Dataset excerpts
══════════

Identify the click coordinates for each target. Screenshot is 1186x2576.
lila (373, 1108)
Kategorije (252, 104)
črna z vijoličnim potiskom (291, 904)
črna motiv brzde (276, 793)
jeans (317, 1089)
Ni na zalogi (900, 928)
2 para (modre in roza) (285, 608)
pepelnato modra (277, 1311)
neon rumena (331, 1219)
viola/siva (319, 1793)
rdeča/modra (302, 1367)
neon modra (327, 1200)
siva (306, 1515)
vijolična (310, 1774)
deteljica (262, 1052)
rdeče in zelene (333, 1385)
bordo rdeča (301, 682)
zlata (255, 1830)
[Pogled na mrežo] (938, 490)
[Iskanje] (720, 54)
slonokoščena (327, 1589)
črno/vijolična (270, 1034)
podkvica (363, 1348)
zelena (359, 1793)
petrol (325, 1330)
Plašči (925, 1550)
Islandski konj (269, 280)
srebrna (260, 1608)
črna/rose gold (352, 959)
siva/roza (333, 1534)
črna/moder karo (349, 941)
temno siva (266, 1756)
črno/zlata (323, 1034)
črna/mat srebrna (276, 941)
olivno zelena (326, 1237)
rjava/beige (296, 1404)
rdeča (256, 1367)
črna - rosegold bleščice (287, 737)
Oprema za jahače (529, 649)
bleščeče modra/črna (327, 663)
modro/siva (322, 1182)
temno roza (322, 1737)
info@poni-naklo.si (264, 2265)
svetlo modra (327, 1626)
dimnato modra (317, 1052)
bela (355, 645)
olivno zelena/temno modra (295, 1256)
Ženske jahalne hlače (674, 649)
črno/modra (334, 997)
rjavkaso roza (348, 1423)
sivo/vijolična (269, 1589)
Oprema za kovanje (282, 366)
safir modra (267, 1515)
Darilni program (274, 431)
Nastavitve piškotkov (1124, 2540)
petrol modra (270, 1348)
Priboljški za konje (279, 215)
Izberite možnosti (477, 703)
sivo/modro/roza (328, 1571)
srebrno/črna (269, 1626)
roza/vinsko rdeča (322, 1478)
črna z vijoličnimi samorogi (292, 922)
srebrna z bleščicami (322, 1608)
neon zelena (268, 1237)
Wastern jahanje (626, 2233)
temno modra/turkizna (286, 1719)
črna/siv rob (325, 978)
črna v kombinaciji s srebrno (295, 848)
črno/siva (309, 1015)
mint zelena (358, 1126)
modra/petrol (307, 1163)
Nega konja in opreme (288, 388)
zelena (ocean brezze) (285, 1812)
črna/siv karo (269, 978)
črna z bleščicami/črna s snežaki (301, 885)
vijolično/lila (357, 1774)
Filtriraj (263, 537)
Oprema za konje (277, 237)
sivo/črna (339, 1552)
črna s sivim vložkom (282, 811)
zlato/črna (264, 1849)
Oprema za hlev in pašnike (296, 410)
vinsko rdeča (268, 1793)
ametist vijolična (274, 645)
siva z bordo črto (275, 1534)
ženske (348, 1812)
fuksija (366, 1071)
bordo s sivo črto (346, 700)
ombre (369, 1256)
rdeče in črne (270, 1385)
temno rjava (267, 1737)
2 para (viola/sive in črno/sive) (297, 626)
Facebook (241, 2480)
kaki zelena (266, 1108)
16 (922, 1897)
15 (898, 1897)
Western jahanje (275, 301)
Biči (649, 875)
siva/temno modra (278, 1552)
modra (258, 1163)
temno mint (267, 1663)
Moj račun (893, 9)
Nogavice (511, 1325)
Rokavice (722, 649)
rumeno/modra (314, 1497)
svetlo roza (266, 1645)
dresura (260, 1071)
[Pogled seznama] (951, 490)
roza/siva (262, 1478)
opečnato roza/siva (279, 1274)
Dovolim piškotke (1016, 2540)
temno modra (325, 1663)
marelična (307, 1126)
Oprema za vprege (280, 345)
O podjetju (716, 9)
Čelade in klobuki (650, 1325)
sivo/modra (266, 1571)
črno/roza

══════════

**WHAT TO DO:**
Write out exactly the lines above between the line with "petrol (325, 1330)" and the line with "Wastern jahanje (626, 2233)", inclusive, and nothing beyond them.

**TASK OUTPUT:**
petrol (325, 1330)
Plašči (925, 1550)
Islandski konj (269, 280)
srebrna (260, 1608)
črna/rose gold (352, 959)
siva/roza (333, 1534)
črna/moder karo (349, 941)
temno siva (266, 1756)
črno/zlata (323, 1034)
črna/mat srebrna (276, 941)
olivno zelena (326, 1237)
rjava/beige (296, 1404)
rdeča (256, 1367)
črna - rosegold bleščice (287, 737)
Oprema za jahače (529, 649)
bleščeče modra/črna (327, 663)
modro/siva (322, 1182)
temno roza (322, 1737)
info@poni-naklo.si (264, 2265)
svetlo modra (327, 1626)
dimnato modra (317, 1052)
bela (355, 645)
olivno zelena/temno modra (295, 1256)
Ženske jahalne hlače (674, 649)
črno/modra (334, 997)
rjavkaso roza (348, 1423)
sivo/vijolična (269, 1589)
Oprema za kovanje (282, 366)
safir modra (267, 1515)
Darilni program (274, 431)
Nastavitve piškotkov (1124, 2540)
petrol modra (270, 1348)
Priboljški za konje (279, 215)
Izberite možnosti (477, 703)
sivo/modro/roza (328, 1571)
srebrno/črna (269, 1626)
roza/vinsko rdeča (322, 1478)
črna z vijoličnimi samorogi (292, 922)
srebrna z bleščicami (322, 1608)
neon zelena (268, 1237)
Wastern jahanje (626, 2233)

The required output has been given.